> _Task prompt_
If a line of the records holds the word "beside", copy it out.

> _Dataset records_

.....

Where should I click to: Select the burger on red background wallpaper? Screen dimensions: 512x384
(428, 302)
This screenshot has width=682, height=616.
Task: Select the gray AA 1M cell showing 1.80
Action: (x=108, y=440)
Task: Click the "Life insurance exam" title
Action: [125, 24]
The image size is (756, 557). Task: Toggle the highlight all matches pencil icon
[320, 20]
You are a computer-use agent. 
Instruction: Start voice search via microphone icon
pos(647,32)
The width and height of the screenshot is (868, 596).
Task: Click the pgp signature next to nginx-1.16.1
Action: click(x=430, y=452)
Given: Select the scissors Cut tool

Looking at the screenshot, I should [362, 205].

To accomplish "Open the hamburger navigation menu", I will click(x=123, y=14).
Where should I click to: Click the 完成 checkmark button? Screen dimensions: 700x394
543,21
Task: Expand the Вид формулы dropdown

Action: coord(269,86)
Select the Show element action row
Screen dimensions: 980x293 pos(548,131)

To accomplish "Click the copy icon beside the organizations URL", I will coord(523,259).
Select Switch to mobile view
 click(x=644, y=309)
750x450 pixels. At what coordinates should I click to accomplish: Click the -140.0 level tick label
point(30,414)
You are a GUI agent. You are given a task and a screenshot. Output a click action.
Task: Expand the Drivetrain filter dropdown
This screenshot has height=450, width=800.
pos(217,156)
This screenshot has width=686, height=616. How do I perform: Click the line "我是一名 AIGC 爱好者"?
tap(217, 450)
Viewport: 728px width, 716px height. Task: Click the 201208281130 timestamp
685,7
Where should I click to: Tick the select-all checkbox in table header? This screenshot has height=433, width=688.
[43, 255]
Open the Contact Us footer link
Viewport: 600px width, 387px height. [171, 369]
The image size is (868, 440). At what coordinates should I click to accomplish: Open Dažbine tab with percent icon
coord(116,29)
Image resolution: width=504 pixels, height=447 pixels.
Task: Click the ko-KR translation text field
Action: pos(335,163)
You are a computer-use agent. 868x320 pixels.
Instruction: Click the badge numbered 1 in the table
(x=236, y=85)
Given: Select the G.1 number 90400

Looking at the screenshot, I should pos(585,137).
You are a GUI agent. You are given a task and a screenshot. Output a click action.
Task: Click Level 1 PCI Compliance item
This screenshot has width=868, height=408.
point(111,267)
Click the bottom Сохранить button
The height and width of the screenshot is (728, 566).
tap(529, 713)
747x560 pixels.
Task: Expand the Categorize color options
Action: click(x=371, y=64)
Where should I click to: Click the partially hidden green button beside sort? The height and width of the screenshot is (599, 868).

.....

> _Answer space_
To accomplish "Click the copy icon beside the organizations URL", I will coord(523,259).
Where should I click to: Click the partially hidden green button beside sort? The height and width of the screenshot is (599, 868).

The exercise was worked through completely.